When Jennicet Gutiérrez, an undocumented transgender Latina, interrupted the president’s Pride party speech last month, Facebook feeds lit up in debate. But regardless of where you stand on her tactics, Gutiérrez shed light on an issue most Americans knew little about: the plight of transgender immigrants in detention.
U.S. Immigration and Customs Enforcement detains an average of 75 transgender prisoners on any given night. Although transgender detainees make up a small part of those detained for immigration violations, they are also one of the most vulnerable: one in five confirmed sexual abuse cases in ICE custody involve a transgender detainee.
The ACLU shed light on this issue in 2011 when we filed a lawsuit on behalf of a 28-year-old transgender woman who was sexually assaulted by a guard while she was in immigration custody operated by Corrections Corporation of America, a private prison company. Transgender detainees are also frequently subjected to egregious mistreatment, including lack of access to necessary hormones and other medications and long stints in solitary confinement.

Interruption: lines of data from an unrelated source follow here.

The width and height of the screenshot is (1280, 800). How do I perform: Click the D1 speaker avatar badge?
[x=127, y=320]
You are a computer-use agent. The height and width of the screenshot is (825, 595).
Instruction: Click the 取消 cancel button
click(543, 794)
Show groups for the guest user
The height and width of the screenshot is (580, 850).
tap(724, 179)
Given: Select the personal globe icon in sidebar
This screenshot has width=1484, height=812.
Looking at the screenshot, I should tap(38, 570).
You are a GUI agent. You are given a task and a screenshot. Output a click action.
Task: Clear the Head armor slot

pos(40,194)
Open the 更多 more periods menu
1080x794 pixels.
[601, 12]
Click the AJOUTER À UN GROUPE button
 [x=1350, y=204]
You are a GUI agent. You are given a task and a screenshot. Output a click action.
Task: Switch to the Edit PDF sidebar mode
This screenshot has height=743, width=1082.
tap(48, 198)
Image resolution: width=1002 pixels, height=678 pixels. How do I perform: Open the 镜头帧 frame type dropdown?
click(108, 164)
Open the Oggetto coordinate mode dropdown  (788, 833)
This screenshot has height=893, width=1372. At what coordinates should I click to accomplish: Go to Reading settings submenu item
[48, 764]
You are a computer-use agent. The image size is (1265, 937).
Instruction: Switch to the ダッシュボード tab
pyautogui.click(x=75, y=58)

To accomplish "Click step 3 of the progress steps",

Now the Obama administration has taken initial steps to address this. ICE recently issued an 18-page memo detailing expanded guidelines on the treatment of transgender immigrants. The ICE memo provides guidance on how to determine a detainee’s gender identity, and it includes provisions that might allow housing individuals in facilities appropriate to the immigrant’s gender identity.
So why aren’t we all celebrating? Although this is a welcome step towards improving the treatment of transgender detainees, especially during the intake process, the memo does not go far enough in protecting the rights of transgender individuals.
The guidance still allows for inhumane practices, including the use of solitary to house transgender individuals based on their vulnerability and placement based on assigned sex at birth, even where such placement may not be safe. These practices have failed in the past to protect transgender immigrants, particularly women, from sexual and physical abuse in detention.
Meanwhile, ICE already released a set of policies in their 2011 detention standards meant to protect transgender detainees, and the officials themselves say only 62 percent of the current detainee population is covered by the 2011 standards. The current memo includes no enforcement provisions, which is critical to making sure the guidelines have any teeth. As immigrants’ rights advocatesmade clear in a statement reacting to the new memo: “A guidance document cannot be expected to change the fact that DHS and ICE have consistently failed at maintaining a minimum of safety and dignity for transgender immigrants.”
So what is the solution?
Meaningful change would require that the most vulnerable detainees be considered eligible for release from ICE’s brutal detention and deportation system. Without community-based alternatives to detention, which are proven to be reliable and cost-effective, the LGBT community, and transgender women in particular, will continue to remain vulnerable to violent attacks and inhumane treatment.
Thirty-five members of Congress sent a letter to Secretary of Homeland Security Jeh Johnson asking for the release of LGBT immigrants from the detention facilities. Even if the detention system does not end in the near future, ICE can use its existing discretion to release LGBT individuals from custodial detention, just as it should for all people for whom alternatives to detention can mitigate flight risk and any danger to the community.
It is time for us all to hear the voices that Jennicet Gutiérrez bravely and boldly represented at the White House. The detention and deportation of transgender people must end. That will be a moment of Pride worth celebrating.